Hereditary surnames, then, would serve a similar purpose of describing a person, but add familial information. Some reasons I thought of might be:
1) Information on a group of people -- your family -- is made necessary by paper-makers, aka government. This probably aids in keeping track of people. If your last name is something you're born with, and not something you gain, it adds a descriptive. Though this is true of "son/daughter of" surnames as well (except for the group part).
And considering that in Iceland people still go by "son/daughter of" surnames, and the phonebook is listed by first name (thank you
traumerin for that trivia) then I'm not sure why an hereditary family name would be necessary for a bureaucracy.
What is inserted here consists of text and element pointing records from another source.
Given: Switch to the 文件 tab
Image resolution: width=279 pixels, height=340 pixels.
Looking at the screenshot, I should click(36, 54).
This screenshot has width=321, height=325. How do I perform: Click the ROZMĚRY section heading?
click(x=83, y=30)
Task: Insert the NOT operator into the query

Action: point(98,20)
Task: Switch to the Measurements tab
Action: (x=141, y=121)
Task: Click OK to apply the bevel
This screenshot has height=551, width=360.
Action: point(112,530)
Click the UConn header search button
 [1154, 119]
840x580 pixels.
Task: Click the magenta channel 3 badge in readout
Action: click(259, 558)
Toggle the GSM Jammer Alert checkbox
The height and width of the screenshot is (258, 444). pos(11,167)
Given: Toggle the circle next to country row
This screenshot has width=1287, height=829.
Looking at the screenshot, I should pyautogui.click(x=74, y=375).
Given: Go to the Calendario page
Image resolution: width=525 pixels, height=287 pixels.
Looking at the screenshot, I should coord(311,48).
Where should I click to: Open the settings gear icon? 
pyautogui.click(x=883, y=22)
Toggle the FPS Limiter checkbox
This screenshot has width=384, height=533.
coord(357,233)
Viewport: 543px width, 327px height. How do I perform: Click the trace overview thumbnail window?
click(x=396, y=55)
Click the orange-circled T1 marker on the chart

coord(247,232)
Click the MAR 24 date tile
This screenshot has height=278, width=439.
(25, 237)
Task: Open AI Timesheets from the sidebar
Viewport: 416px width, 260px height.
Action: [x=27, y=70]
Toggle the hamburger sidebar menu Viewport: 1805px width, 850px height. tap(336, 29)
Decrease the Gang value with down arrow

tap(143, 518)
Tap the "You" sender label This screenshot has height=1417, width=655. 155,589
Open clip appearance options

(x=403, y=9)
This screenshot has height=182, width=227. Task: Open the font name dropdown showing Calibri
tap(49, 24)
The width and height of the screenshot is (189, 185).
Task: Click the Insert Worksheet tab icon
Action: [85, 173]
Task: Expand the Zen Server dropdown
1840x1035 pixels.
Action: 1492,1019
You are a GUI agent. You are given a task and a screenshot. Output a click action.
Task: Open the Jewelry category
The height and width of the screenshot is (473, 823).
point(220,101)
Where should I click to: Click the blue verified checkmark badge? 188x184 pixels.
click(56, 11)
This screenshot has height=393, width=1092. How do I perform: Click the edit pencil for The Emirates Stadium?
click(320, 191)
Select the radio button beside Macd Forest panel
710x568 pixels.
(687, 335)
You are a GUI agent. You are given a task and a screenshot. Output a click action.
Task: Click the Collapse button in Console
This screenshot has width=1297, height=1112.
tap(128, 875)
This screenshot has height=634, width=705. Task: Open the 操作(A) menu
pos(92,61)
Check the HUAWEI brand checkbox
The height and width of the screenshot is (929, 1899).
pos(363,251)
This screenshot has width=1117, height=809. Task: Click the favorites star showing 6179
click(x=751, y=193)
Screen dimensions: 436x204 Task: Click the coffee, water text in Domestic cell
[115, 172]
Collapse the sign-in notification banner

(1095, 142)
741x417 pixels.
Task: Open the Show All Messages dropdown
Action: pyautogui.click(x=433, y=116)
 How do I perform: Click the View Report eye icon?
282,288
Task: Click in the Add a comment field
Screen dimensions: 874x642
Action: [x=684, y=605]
Although the one helpful website I found mentioned "Government became more and more a matter of written record. As the activities of government, particularly in the levying of taxation and the exaction of military service, touched an ever widening range of the population, perhaps it became necessary to identify individuals accurately."
2) You want to be known by who you are related to and therefore who you know. If you're related to royalty, say, and an hereditary last name shows this, that would be a benefit if you're trying to gain prestige.
Or to combine 1 and 2, if information on a group of people is made necessary by the group itself, that can create an hereditary surname. For example, hereditary clan names for peoples that consider history and geneology important.
3) And last thought, once again from the one helpful article: if hereditary surnames first became fixed through hereditary lands, and the lower class tried to imitate the upper class to be thought better, they would create hereditary surnames as well.